▸ Metin alıntısı:
=-=-=-=-=

Bu adımda trendleri, teknolojiyi ve yeni girişimleri takip etmenin ürün geliştirme sürecine olan katkılarını inceliyoruz.
Yeniliği Takip Ediyoruz
Trendleri, teknolojiyi ve yeni girişimleri takip etmenin ürün geliştirme sürecimize katacaklarına bakalım.
Trend Takibi
Ürün geliştirme sürecinin ilk girdisi kullanıcı araştırmasıydı. İkinci girdisi de trend ve teknolojiler olacak. Hemen bir soruyla başlayalım: Trendleri, teknolojiyi ve yeni girişimleri takip etmenin bize ne gibi yararları var?
Burada iki noktadan bahsedeceğiz, ilkinde trendlerin kullanıcıları nasıl etkilediğini ikincisinde de bizim yatırımcıları ve etrafımızdakileri nasıl etkileyebileceğimizi anlatacağız.

=-=-=-=-=

▸ Verilen görev 1:
Metin alıntısına göre ürün geliştirme sürecine katkısı için takip edilen şeyleri sırala.

=-=-=-=-=

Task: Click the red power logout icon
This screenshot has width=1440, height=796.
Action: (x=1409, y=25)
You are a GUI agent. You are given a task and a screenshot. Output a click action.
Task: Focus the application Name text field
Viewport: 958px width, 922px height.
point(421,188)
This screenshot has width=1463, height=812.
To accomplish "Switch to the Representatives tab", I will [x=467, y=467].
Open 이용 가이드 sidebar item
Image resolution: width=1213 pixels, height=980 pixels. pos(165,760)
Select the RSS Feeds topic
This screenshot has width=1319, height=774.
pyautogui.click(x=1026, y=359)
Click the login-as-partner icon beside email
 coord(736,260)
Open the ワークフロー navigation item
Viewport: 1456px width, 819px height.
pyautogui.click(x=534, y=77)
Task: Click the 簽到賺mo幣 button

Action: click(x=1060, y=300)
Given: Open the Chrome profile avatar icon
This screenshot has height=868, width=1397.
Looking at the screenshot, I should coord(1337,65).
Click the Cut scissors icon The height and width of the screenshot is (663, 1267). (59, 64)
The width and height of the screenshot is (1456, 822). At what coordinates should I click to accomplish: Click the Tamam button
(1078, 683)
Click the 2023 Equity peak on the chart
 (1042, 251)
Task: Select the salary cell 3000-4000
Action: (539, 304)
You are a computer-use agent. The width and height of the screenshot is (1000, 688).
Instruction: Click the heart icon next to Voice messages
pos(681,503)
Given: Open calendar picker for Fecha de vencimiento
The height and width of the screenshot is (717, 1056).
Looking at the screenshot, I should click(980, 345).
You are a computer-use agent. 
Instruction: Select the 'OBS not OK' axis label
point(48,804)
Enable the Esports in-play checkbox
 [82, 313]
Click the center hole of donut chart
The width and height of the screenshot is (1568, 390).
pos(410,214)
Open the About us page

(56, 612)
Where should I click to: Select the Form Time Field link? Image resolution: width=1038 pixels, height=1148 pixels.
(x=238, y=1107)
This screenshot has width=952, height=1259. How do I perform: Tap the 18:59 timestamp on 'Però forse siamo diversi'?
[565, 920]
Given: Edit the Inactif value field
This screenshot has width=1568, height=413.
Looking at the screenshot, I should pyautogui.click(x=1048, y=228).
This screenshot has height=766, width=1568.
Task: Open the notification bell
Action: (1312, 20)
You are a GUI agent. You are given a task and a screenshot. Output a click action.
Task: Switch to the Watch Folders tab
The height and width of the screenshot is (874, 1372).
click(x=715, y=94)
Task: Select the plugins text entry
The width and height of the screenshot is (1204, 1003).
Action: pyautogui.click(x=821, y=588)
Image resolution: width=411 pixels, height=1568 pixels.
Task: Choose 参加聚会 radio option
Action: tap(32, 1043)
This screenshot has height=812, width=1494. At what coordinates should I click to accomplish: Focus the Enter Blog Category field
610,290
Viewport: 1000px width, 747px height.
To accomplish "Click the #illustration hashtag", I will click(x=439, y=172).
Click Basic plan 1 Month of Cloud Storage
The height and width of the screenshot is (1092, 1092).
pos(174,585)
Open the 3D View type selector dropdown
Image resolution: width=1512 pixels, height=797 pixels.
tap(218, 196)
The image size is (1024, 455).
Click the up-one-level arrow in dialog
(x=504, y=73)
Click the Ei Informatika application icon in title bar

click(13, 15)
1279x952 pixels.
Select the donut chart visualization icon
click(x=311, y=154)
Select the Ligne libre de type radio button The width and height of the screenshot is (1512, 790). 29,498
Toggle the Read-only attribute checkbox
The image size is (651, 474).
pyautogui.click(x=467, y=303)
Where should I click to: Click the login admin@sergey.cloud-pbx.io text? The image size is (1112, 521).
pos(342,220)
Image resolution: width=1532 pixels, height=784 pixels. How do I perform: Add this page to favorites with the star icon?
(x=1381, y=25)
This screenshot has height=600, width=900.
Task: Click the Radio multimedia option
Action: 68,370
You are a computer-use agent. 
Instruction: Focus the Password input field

=-=-=-=-=

▸ Verilen görev 2:
Kayıtların başından "will [x=467, y=467]." ifadesini içeren satıra kadar, iki uç da dahil olmak üzere, satırları hiç değiştirmeden kopyala.

▸ Çıktı 1:
Trendler, teknoloji, yeni girişimler

▸ Çıktı 2:
Task: Click the red power logout icon
This screenshot has width=1440, height=796.
Action: (x=1409, y=25)
You are a GUI agent. You are given a task and a screenshot. Output a click action.
Task: Focus the application Name text field
Viewport: 958px width, 922px height.
point(421,188)
This screenshot has width=1463, height=812.
To accomplish "Switch to the Representatives tab", I will [x=467, y=467].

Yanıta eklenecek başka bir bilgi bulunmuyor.